Definition
A vertical navigation function in which the flight management system or GPS computes and displays a recommended descent path to help the pilot manage altitude on an approach or arrival, but does not provide approved vertical guidance for the approach itself. The pilot remains responsible for complying with all published altitude restrictions using the primary altimeter, and the displayed path is for situational awareness only.
Plain English
The aircraft's computer shows you a suggested up-or-down path to follow, but it is only a helpful hint. You still have to fly the published altitudes yourself using the regular altimeter -- the path on the screen is not officially approved guidance.
Context Anchor
Seen on GPS or flight management system displays during instrument approaches or descents where the equipment provides a suggested vertical path.
Derivation
Advisory comes from the Latin advisare, meaning to give counsel or recommendation -- something offered for consideration, not a binding instruction. That is exactly the role this VNAV function plays: it advises, it does not command or certify.
Why Pilots Care
Misuse can result in altitude deviations or failure to meet step-down fixes, since the guidance is not certified for primary navigation.
Grounding Statement
Treat advisory VNAV as helpful guidance on the screen, not as permission to descend.
Intuition Check
Advisory does not mean approved, required, or controlling here.
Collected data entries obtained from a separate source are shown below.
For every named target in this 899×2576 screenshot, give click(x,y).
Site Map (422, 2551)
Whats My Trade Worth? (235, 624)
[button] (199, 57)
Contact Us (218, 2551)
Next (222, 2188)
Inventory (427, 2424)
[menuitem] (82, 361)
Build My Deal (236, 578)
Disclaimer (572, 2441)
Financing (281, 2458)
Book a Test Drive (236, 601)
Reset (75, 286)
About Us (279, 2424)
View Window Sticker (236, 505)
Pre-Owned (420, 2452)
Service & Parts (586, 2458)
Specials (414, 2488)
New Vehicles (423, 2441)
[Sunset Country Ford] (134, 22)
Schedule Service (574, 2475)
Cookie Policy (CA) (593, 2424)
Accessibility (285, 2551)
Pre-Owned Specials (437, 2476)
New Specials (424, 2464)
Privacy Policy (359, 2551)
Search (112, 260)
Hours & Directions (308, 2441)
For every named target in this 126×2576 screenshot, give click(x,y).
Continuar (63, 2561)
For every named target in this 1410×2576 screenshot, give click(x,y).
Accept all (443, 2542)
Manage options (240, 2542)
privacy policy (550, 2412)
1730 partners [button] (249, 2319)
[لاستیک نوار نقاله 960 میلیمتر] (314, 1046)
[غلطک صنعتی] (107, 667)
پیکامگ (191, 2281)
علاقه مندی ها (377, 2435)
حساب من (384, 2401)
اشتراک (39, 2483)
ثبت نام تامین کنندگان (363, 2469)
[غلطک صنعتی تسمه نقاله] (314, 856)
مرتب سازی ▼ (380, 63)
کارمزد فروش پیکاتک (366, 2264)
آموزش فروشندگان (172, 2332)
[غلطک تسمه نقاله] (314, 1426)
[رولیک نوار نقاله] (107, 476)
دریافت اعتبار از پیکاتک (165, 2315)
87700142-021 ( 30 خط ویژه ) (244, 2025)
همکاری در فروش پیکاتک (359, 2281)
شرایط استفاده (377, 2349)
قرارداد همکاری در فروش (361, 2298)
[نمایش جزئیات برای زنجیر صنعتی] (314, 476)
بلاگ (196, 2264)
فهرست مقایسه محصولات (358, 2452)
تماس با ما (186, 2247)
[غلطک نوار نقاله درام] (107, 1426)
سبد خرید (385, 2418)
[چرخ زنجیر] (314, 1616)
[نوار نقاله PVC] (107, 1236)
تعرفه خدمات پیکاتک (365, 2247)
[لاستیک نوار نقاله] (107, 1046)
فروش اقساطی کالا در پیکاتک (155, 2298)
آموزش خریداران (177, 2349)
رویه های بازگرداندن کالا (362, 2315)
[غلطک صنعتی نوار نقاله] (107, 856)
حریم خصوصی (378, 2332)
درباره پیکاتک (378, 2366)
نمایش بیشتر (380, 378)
It means the system is offering helpful information, while the published procedure altitudes still govern what you may do.
Example Sentence 1
The crew used advisory VNAV to plan a smooth descent into the terminal area, but cross-checked each step-down altitude against the approach chart.
Example Sentence 2
Although advisory VNAV showed a continuous 3-degree path, the pilot leveled at the published crossing restriction before continuing descent.